Press Releases

Secretary Paul O’Neill: Post-G7 Statement

(Archived Content)

Good morning.  We completed our meeting of G7 Finance Ministers last night, and you’ve seen the communiqué which accurately describes our view of global economic growth.   I enjoyed the time we spent together yesterday afternoon and evening.  We made progress on several areas of joint concern, specifically in advancing a new structure for preventing and resolving sovereign debt crises, combating terrorist financing, and ensuring that development assistance achieves real, measurable results.

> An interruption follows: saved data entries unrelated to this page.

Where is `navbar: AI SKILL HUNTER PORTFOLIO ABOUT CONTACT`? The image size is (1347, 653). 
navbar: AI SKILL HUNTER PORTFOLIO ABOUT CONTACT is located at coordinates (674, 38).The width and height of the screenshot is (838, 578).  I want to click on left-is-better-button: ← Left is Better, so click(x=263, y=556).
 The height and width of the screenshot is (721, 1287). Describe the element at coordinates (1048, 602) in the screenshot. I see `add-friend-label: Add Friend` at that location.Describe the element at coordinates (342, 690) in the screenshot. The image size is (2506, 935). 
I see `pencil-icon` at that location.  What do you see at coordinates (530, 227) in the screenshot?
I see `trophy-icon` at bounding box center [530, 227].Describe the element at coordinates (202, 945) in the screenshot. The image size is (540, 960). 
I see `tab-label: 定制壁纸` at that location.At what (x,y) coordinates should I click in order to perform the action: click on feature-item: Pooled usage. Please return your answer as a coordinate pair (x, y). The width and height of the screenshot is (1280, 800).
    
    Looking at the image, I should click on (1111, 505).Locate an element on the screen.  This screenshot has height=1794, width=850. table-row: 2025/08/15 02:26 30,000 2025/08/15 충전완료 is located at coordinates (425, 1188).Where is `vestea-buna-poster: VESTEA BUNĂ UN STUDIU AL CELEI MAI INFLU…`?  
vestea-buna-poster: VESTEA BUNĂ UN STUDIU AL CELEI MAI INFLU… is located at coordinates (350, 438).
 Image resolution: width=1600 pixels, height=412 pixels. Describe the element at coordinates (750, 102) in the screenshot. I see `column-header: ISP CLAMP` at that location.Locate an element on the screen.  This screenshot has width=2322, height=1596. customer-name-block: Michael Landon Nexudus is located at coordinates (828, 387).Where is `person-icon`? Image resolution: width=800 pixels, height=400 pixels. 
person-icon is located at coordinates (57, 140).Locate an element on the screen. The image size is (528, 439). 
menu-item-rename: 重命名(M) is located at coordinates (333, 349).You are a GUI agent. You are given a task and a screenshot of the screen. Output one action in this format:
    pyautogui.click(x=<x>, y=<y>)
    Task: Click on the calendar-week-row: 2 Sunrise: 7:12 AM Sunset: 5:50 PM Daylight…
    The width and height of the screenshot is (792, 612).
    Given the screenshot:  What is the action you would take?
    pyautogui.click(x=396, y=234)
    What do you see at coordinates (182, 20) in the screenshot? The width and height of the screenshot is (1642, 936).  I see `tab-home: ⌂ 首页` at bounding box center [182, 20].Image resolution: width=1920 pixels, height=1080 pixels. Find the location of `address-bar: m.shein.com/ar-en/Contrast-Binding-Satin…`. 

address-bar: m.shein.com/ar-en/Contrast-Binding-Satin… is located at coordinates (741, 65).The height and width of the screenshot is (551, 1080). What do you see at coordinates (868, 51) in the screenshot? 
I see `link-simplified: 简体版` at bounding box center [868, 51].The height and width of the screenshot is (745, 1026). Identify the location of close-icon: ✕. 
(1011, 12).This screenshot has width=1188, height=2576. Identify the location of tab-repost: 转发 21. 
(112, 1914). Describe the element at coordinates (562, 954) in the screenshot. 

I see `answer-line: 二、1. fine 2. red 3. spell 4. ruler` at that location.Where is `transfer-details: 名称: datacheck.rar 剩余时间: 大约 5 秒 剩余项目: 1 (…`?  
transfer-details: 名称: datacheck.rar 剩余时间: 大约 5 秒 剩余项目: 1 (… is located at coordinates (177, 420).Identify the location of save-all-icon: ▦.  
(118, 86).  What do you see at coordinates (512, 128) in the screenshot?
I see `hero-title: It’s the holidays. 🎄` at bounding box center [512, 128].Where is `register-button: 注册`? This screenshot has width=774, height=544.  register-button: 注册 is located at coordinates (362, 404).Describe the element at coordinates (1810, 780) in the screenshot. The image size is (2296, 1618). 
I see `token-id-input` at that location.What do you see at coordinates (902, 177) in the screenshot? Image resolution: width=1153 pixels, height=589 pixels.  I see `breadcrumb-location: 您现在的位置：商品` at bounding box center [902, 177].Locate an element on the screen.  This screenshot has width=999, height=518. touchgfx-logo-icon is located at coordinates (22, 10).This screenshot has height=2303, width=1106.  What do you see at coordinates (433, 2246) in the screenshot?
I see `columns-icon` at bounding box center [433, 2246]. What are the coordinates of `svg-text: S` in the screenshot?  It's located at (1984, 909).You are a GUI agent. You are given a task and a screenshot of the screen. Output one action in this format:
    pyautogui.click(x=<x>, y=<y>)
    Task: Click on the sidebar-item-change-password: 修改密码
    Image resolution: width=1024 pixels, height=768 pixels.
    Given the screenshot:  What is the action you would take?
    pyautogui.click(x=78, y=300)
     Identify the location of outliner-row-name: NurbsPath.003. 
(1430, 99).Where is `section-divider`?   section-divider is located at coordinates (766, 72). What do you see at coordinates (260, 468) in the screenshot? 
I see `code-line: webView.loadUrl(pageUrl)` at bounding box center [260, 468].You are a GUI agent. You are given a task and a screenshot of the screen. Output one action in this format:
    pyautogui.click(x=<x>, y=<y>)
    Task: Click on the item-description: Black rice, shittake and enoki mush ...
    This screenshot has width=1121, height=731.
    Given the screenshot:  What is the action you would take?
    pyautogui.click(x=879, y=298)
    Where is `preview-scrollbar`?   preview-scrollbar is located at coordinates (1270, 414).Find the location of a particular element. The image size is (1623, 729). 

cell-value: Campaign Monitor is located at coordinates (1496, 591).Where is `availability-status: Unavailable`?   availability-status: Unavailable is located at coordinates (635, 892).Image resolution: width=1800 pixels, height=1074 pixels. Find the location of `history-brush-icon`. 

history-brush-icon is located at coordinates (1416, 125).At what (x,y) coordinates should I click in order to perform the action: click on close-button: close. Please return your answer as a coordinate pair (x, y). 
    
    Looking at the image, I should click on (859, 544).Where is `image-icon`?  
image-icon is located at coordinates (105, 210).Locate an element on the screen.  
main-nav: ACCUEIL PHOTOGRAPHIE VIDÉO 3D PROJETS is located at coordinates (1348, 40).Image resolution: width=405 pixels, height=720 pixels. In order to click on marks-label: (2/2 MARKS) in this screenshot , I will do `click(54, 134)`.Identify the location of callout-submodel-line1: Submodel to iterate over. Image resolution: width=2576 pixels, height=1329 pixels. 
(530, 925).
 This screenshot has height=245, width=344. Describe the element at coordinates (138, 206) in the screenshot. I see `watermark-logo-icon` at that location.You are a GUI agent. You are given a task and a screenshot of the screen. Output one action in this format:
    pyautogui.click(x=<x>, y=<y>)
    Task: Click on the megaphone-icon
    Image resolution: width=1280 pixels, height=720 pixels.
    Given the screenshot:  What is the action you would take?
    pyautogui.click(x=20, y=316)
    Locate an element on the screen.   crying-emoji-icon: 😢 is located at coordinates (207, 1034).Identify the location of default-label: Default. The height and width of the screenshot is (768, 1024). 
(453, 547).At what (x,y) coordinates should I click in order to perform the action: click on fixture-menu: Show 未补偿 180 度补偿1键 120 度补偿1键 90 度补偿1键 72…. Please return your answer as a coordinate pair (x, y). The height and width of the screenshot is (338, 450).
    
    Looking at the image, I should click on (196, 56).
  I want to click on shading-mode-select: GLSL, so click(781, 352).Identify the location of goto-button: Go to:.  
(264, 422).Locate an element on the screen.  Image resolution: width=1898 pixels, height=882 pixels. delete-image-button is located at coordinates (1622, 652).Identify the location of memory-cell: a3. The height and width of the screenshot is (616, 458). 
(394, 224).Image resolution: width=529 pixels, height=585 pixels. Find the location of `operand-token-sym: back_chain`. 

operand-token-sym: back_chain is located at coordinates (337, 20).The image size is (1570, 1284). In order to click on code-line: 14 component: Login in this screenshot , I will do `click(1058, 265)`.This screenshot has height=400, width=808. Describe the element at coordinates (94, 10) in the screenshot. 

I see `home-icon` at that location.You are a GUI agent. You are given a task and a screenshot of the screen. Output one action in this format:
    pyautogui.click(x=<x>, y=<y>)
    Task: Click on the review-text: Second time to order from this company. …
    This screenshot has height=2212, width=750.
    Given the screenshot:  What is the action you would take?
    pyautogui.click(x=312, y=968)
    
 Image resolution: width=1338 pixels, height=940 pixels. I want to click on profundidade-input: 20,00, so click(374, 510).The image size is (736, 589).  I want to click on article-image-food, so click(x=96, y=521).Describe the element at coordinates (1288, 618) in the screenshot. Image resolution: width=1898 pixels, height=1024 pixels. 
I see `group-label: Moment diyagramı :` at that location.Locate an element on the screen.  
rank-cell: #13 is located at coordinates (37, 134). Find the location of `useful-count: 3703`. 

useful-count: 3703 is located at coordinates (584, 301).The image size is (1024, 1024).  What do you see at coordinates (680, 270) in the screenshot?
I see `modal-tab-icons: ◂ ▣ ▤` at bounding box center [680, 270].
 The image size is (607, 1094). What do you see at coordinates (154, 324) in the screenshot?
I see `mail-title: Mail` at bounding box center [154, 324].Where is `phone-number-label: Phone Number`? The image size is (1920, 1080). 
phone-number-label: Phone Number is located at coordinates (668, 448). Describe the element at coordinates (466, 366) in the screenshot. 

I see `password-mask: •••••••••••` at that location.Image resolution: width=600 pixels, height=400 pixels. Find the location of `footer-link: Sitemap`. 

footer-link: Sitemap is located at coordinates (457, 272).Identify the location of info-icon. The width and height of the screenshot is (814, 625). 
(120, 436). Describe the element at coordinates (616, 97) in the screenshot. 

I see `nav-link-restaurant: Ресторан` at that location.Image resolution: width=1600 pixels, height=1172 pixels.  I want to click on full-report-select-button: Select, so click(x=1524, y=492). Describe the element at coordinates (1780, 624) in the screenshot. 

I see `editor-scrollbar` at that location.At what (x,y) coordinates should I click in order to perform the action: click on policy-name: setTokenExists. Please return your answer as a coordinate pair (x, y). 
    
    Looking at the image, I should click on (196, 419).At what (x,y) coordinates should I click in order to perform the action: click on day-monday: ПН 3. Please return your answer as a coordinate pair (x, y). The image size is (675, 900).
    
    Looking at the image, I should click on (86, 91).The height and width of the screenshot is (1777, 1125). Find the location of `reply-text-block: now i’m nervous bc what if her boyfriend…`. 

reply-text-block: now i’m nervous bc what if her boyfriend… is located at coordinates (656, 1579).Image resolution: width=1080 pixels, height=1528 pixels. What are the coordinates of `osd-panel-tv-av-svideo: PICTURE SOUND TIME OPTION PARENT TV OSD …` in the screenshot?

 We are advancing all four elements of the G7 April Action Plan on crisis prevention and resolution.  It’s clear that a country’s own policies determine its economic destiny.  When a nation’s leaders permit the build up of an unsustainable debt burden, the citizens of that nation pay the price for the failure of leadership.  The lack of any predictable process for resolving debt crises exacerbates the depth and duration of the difficulties.  We must explore every possible option to improve the current system so that nations can resolve debt crises and return to growth. 

 I’m pleased that the IMF and World Bank will begin assessing member nations’ compliance with the Financial Action Task Force’s (FATF) anti-money laundering and terrorist financing recommendations.  And I look forward to all these institutions working together to provide nations with the technical assistance they need to safeguard their formal and informal financial system from abuse by terrorists.

 The United States will fulfill its commitment to HIPC debt relief, including through contributions to the HIPC Trust Fund, but debt relief alone is no guarantor of future success.  HIPC nations need to create an economic foundation for job creation and rising incomes, and the donor community, including the IMF and World Bank, need to work with them to avoid excessive borrowing that will create a future unsustainable debt burden.  We must encourage leaders to create the conditions for growth.  Reinforcing good policies and insisting that grants and other resources achieve real measurable results, are crucial to ensuring that HIPC is not temporary relief but an ingredient in permanent success. 

 I am particularly pleased that my G7 colleagues joined me in calling on all international donors to meet their commitments to reconstruction in Afghanistan.  Transforming Afghanistan into a modern state with the necessary institutions of government and society is one of the largest leadership challenges of our time. Uncertainty about resources only further complicates the incredibly difficult challenge facing the transitional government.